I don't think anyone at Stripe has a genuine passion for the technicalities of
online money transactions, but I do believe that they know they're addressing
a huge pain-point that many, many people have been forced to deal with. They
know their solution will be meaningful, and so they'll try to dig as deep as
they can into that specific domain so that their product is better tailored
for their given problem. I could be wrong. I think pg's recent essay on Schlep
Blindness touches on this as well. If you develop a passion for solving
problems, you might open your eyes to many, many more opportunities, versus if
you directed your attention on finding that one domain that really sets your
candle aflame.

But, I do struggle with that question on an almost daily basis. While what I
stated should provide encouragement in that passions and deep interests can be
developed, I can't say I'm not jealous of others I see who have seemed to
genuinely take a liking to a specific subject, so much so that, startup or
not, they'll chase their dream and be happy doing it.

------
6ren
Someone said that passion is "love and anger together". Passion originally
meant _to suffer_. It seems that passion (motivation) causes action, but it
happens the other way too. You act, making some progress, and _then_ you feel
motivated. Any worthwhile accomplishment involves suffering and sacrifice.
Maybe passion isn't the only way. Maybe even _deciding_ to suffer doesn't
matter, provided you do it.

Every moment we do not spend ourselves in a worthy cause is simply a moment
not spent in a worthy clause. Each moment we are given, we get for free. It is
up to us how we spend it. Throughout our lives, no matter how we spend it, we
are given another in the very next instant.

Some startups weren't based on a specific idea. e.g. Woz and Jobs first had a
go at blue boxes. HP and Sony began trying a few different products. The
motivation was more like: to make something cool, make a business work. If you
like, the "idea" had a wider scope than a specific product. I think it's fair
to say they were passionate - as in crazy motivated - about that. e.g.

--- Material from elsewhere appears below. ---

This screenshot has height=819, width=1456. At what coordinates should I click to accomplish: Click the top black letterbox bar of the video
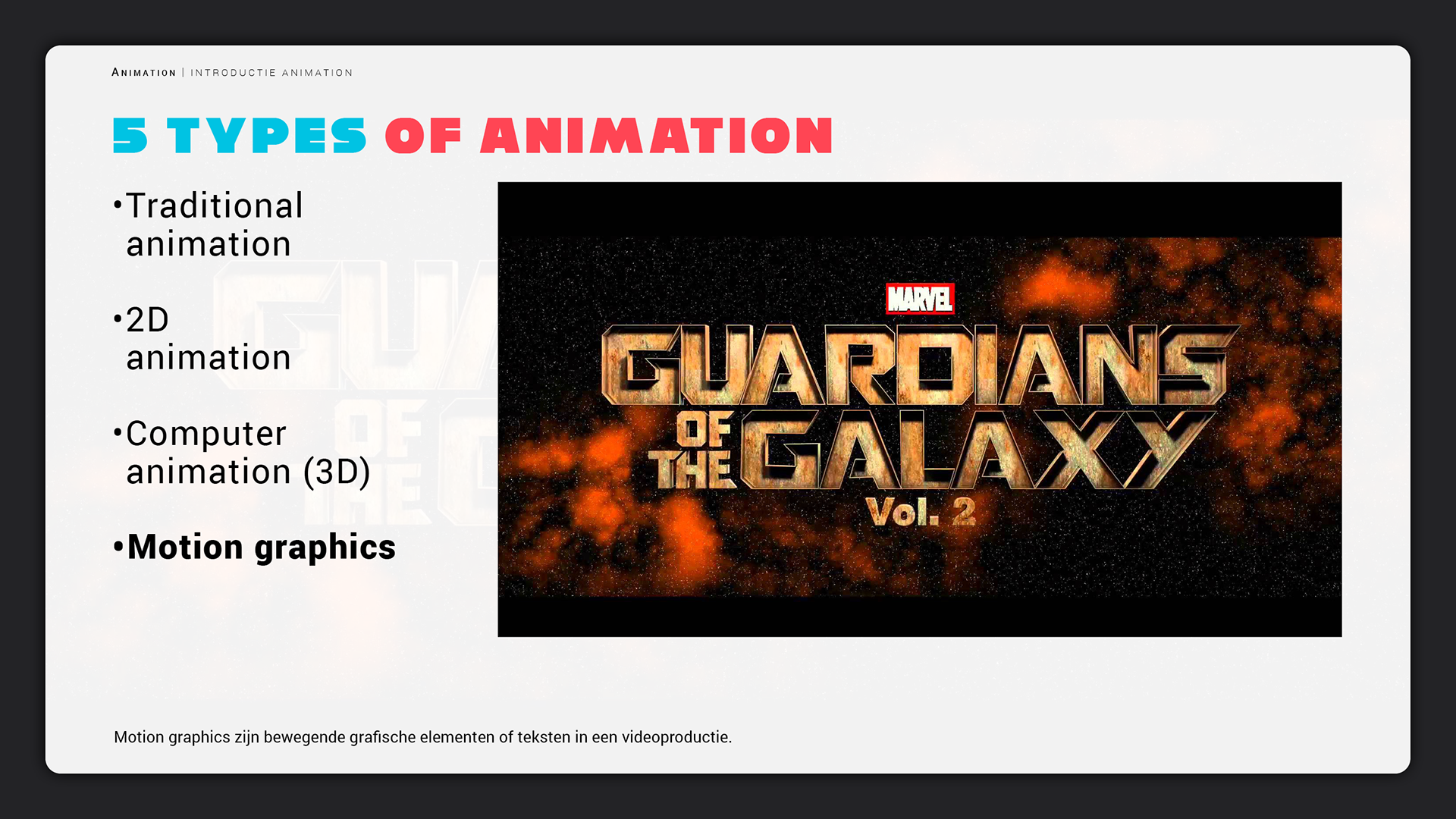click(x=919, y=209)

Woz
loved making cool electronic stuff; Jobs loved making a business out of that.
It's not a specific idea; though I suppose you could say they were passionate
about each specific idea in a general class.

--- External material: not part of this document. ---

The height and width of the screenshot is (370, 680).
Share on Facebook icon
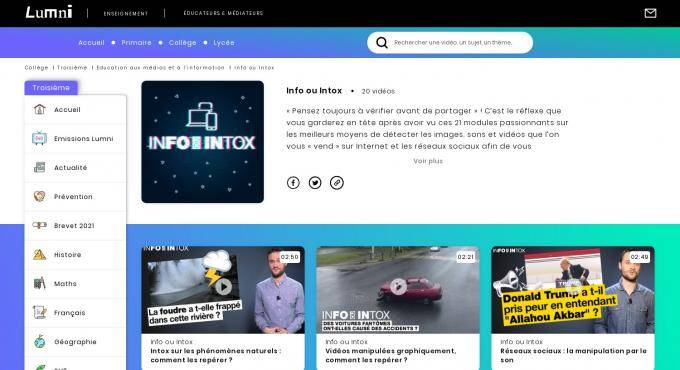pyautogui.click(x=293, y=183)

I feel there are two parts to my own passion: (1) that there's an opportunity
(problem, need, cool new idea) that would make a difference; and (2) that _I_
could do it. That second one is very important. If I don't think it's within
my reach, I won't feel excited. Maybe I'll even feel a little depressed and
inadequate. That's why confidence (aka faith, hope, courage) is so important.
pg noted a few times that not knowing how hard it is can be a blessing - that
some very capable founders would have thought their achievement was beyond
their ability if they knew the obstacles involved.

------
staunch
Usually I'm excited about something at first and then it dies down over time.
Very rarely it goes the other way.

I think you can get better at predicting what you will and won't like over
time. You learn what you do and don't like about different types of projects.

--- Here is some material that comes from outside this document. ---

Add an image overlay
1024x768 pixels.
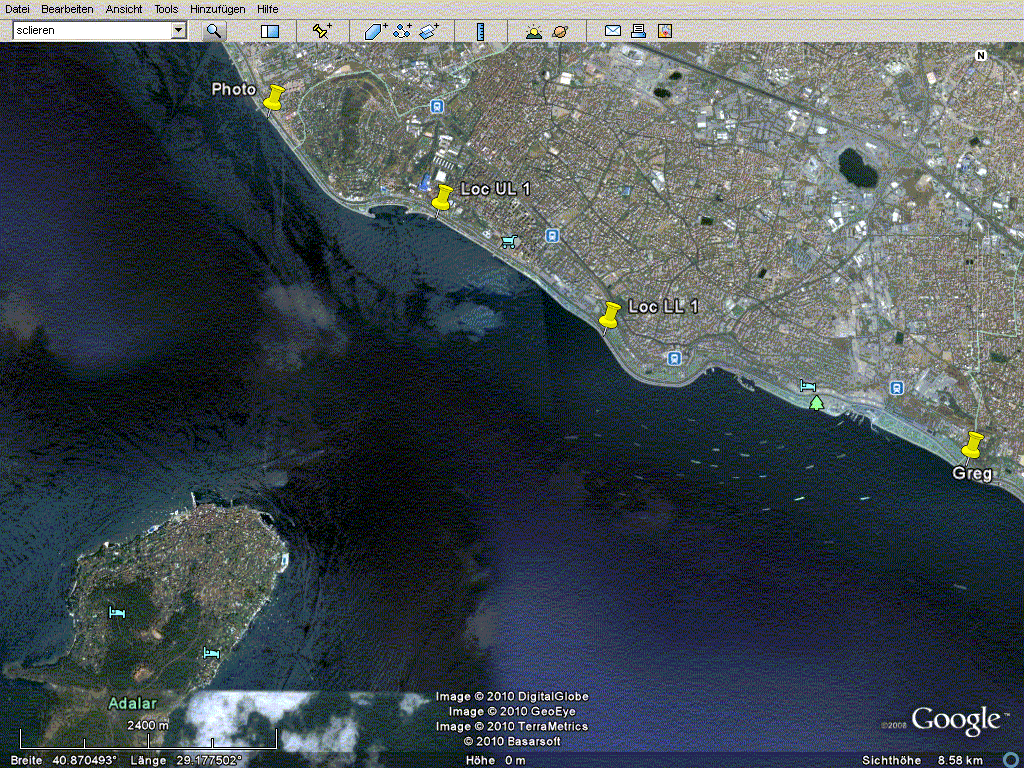coord(429,31)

One obvious trick for startups it to solve a problem you have yourself that
you _truly and deeply_ want fixed.

When Zuck started Facebook he wasn't deeply passionate about "making the world
a more open and connected place" neither was Larry Page about "organizing the
world's information". Their passion grew into a grand vision out of a small
kernel of interest. It's hard to predict in advance how big an idea can grow.

------
mparke
> How do you know if you are "really" passionate about doing something? Does
> it keep you up late at night? If it does not keep you up at night, is it all
> you can think about during the day? If I'm writing notes all over the place
> unable to focus on other tasks for very long, and I'm able to work through
> till 4am with no concern about more programming at my day job in the
> morning, then I know I feel passionately about something. Everything else I
> want to think I'm passionate about I can't be sure until it consumes me. In
> that regard, I suspect it's probably possible to grow a passion for
> something. For example, having not taught myself how to work with certain
> aspects of a scripting language, I would have never stumbled upon an idea
> that kept me up working all weekend. I'm sure there's mixed opinions on
> whether or not passion is overrated, but my vote is no, it's not overrated,
> and I make sure to look for it at every corner I turn.